Dolores Méndez, 72 años, llevaba una década viuda. Su rutina era tranquila

Dolores Méndez, 72 años, llevaba una década viuda. Su rutina era tranquila: las mañanas en la huerta de su casa en Granada, las tardes de bingo con amigas y las noches de televisión. Todo estaba en orden, todo era predecible. Hasta que, una mañana cualquiera, al entrar en la cafetería de siempre, se cruzó con Antonio Salvatierra, 75 años, antiguo profesor de matemáticas del barrio.

Él estaba sentado junto a la ventana, hojeando un periódico arrugado. Tenía el cabello completamente blanco, las manos firmes pero gastadas por los años. Dolores dudó unos segundos, pero se acercó.
—¿Antonio? ¿Eres tú?

Él levantó la mirada y sus ojos se iluminaron.
—¡Dolores! Pero si eras la vecina de la calle San Pedro, ¿no? —su voz sonó como un recuerdo que volvía después de mucho tiempo.

Se rieron de los años pasados, de lo mucho que habían cambiado y, casi sin darse cuenta, pasaron más de una hora hablando de todo y de nada. Al despedirse, Antonio dijo algo que quedó flotando en el aire:
—Oye, ¿te parece si nos volvemos a ver el jueves que viene, aquí mismo?

Y así comenzó un ritual.

Cada jueves, Dolores y Antonio se encontraban en aquella cafetería de mesas de mármol y olor a café recién molido. Ella siempre pedía té de manzanilla; él, un cortado. Primero hablaban de sus nietos, de las noticias, de las dolencias que traen los años. Pero poco a poco, fueron abriendo cajones más íntimos: los amores que tuvieron, los miedos que los acompañaban, las cosas que aún soñaban.

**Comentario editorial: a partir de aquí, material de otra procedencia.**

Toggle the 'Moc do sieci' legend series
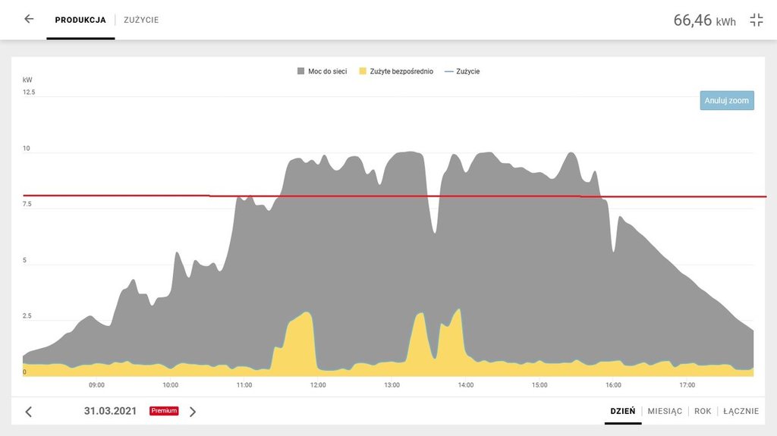The image size is (777, 436). (x=322, y=71)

—A veces siento que ya viví lo que tenía que vivir —confesó Dolores una tarde, mirando la espuma de su infusión—. Como si lo que queda fuera solo esperar.
Antonio la miró con una ternura inesperada.
—Yo creía lo mismo… hasta que volviste a aparecer.

Dolores sonrió, pero no dijo nada. El silencio también tenía su propio lenguaje.

Con el paso de los meses, aquellos jueves se convirtieron en la chispa de la semana. Se regalaban libros, intercambiaban recetas, paseaban después del café hasta el parque cercano. Nadie más lo sabía. No porque quisieran esconderlo, sino porque disfrutaban del secreto compartido, como dos adolescentes que descubren algo por primera vez.

Un día de primavera, Antonio llegó con una flor marchita en el bolsillo.
—Es de mi jardín —dijo, apenado—. No está muy bonita, pero pensé en ti.
Dolores tomó la flor y la acarició como si fuera de cristal.
—A mi edad, Antonio, no se trata de flores perfectas. Se trata de gestos como este.

A partir de entonces, empezaron a caminar más allá del café. Fueron al cine a ver una película romántica —“hacía veinte años que no iba”, confesó él—, visitaron una feria de libros y hasta hicieron una excursión a la Alhambra, como si redescubrieran juntos su propia ciudad.

Claro que había dudas. Dolores temía lo que pensarían sus hijos: “Mamá, ¿qué haces ilusionándote a los setenta y tantos?”. Antonio también cargaba con las sombras de su esposa fallecida, a quien había amado profundamente. Pero juntos aprendieron a no pedir disculpas por sentirse vivos otra vez.

Una tarde de verano, en la misma cafetería donde todo empezó, Antonio se animó a decir lo que llevaba meses guardando:
—Dolores, no sé cuánto tiempo nos quede, pero sí sé que quiero pasarlo contigo.
Ella, con los ojos brillando como hacía años no brillaban, respondió:
—Entonces prometamos algo: seguir viéndonos cada jueves… y también todos los días que nos queden.

Y así, entre cafés y confidencias, descubrieron que el amor no tiene edad, que puede renacer incluso en los corazones que creían haber cerrado sus puertas.